(Beginning of Text provided)

These three postcards are part of a series from the Ford exhibit at the 1934 Century of Progress (Chicago World's Fair). The text below these images is from the backs of the postcards.
A drawing by Hugh Ferriss, noted New York artist, of the Ford Exposition Building at the 1934 A Century of Progress at Chicago as it appears at night in its blaze of flood lights. The building is 900 feet long and equivalent to 10 stories in height in its central section. It occupies a tract of eleven acres fronting on Lake Michigan with beautiful Ford Gardens in its foreground.
The evolution of horse-drawn transportation from the primitive chariot to the luxurious vehicles of the latter part of the 19th century is illustrated at the Ford Exposition by 24 types. This is only a part of Henry Ford's collection at Dearborn, Michigan, where he has over 500 carriages, wagons, sleighs and almost every type of vehicle in which the horse was the motive power.

(End of Text provided)

_Task 1_: From the postcard text, print the passage starting with "These three postcards" and going on through "of the postcards.".
_Task 2_: Rewrite the paragraph of the postcard text that begins "A drawing by Hugh Ferriss" as a brief bulleted list that keeps its main facts.

(Beginning of Data section)

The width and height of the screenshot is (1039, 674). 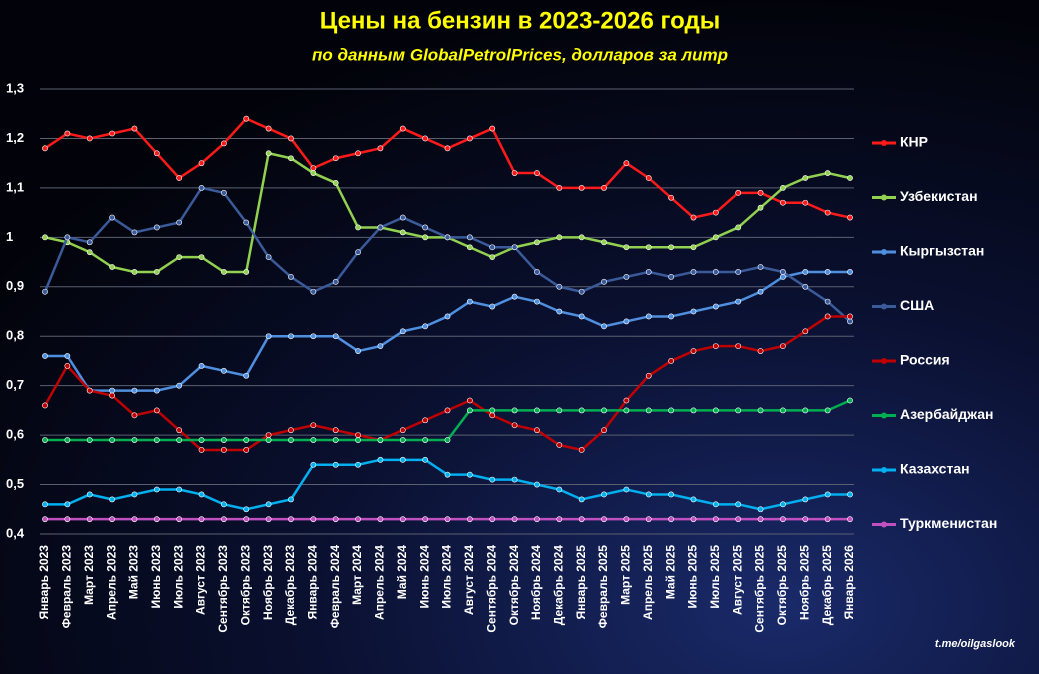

(End of Data section)

_Task response 1_:
These three postcards are part of a series from the Ford exhibit at the 1934 Century of Progress (Chicago World's Fair). The text below these images is from the backs of the postcards.

_Task response 2_:
- Drawing by Hugh Ferriss, noted New York artist
- Shows the Ford Exposition Building at the 1934 A Century of Progress in Chicago at night, lit by flood lights
- Building is 900 feet long and equivalent to 10 stories high in its central section
- Occupies an eleven-acre tract fronting on Lake Michigan, with Ford Gardens in its foreground